Heat Exchanger – Shell and Tube Heat Exchanger Explanation

Heat exchangers transfer heat between hot and cold fluids using a metal wall. They work by conduction and forced convection. There are several types used by plants and refineries:

1. Shell and tube heat exchangers: Hot and cold fluids flow through tubes inside a shell. Heat transfers through the tube walls.
2. Air-cooled heat exchangers: These use air to cool hot fluids. Fins or tubes are exposed to air flow, cooling the fluid inside.
3. Double-pipe heat exchangers: Consist of two concentric pipes. One carries hot fluid, and the other carries cold.
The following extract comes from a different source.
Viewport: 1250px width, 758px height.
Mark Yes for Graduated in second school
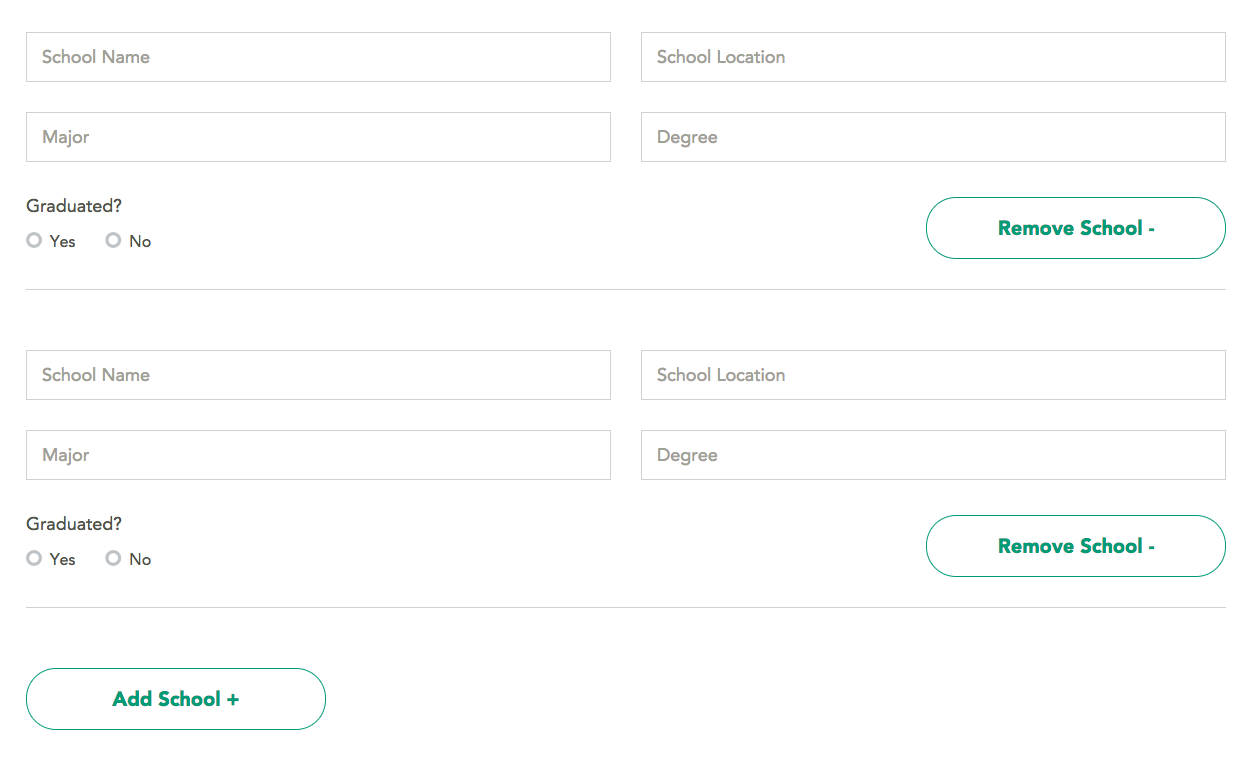pos(34,558)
Heat transfers between them.
4. Plate-and-frame heat exchangers: Consist of plates with fluid passages. Hot and cold fluids flow in alternating channels, transferring heat through the plates.
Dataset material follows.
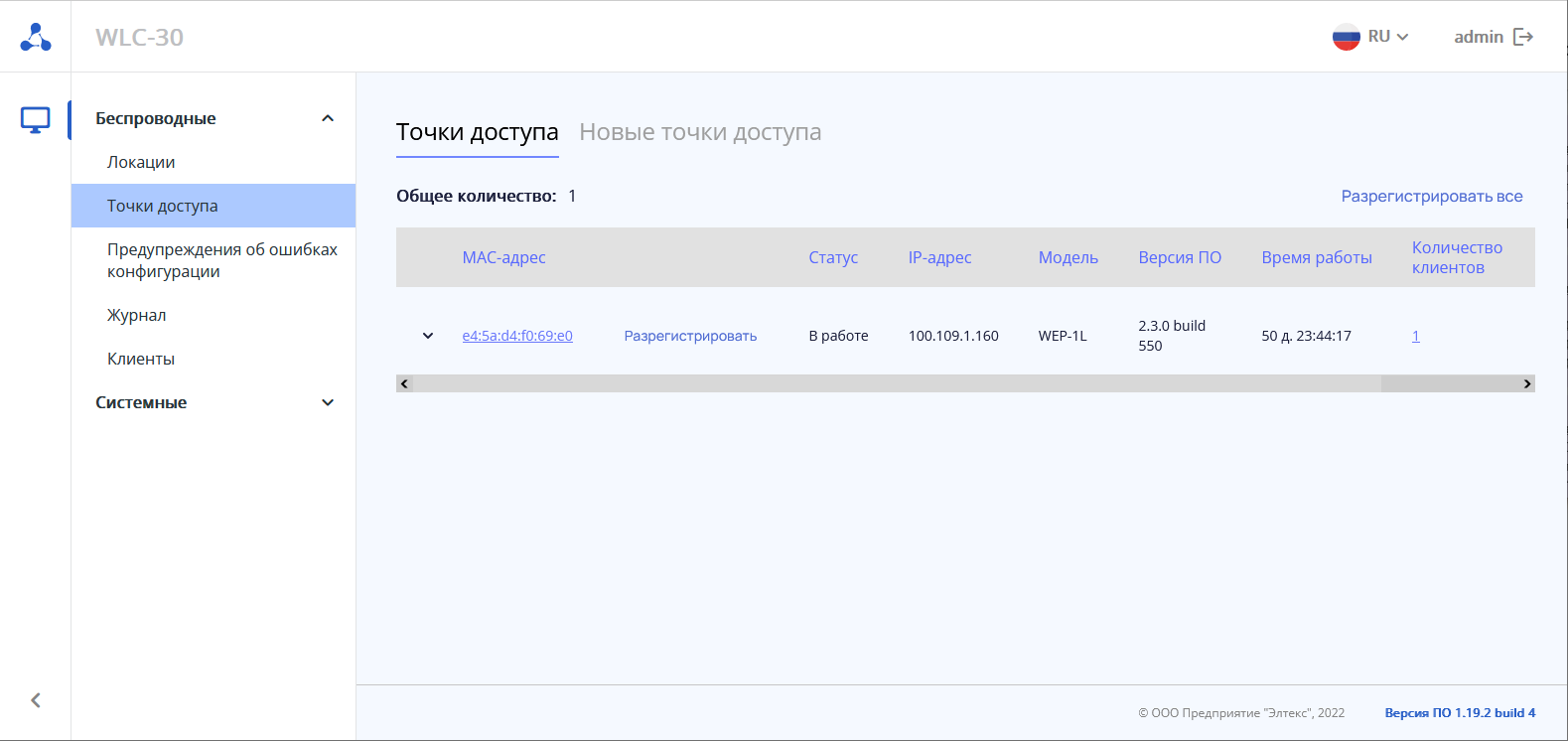Open the monitoring section monitor icon

(36, 120)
Cooling towers and process furnaces are other types of heat transfer equipment used by industries, but they’re not discussed here. Cooling towers cool water through evaporation, while process furnaces transfer heat via radiation.

TEMA-Type Shell and Tube Heat Exchangers.

A shell and tube heat exchanger is a common type of heat exchanger used in industrial settings. It consists of a metal shell enclosing a set of tubes arranged in parallel. One fluid, called the tubeside fluid, flows inside the tubes, while the other fluid, called the shellside fluid, flows outside the tubes within the shell. Both the shell and the tubes are designed to withstand specific pressures.

TEMA, which stands for the Tubular Exchanger Manufacturers Association, is an association of companies that manufacture these types of heat exchangers. They have developed engineering standards that govern the design of shell and tube heat exchangers, ensuring they meet specific requirements for efficiency, safety, and durability. When a heat exchanger is referred to as a “TEMA-type shell and tube heat exchanger,” it means it’s designed according to TEMA standards.

Design Standards.

Heat exchangers, including shell and tube types, are typically constructed in accordance with pressure vessel codes to ensure their safety and reliability. Most plants and refineries adhere to American standards and mandates compliance with the American Society of Mechanical Engineers (ASME) Boiler and Pressure Vessel Code, Section VIII, Division 1 or 2. This alignment with ASME standards guarantees that equipment undergoes rigorous design, fabrication, inspection, and testing processes according to widely accepted industry norms.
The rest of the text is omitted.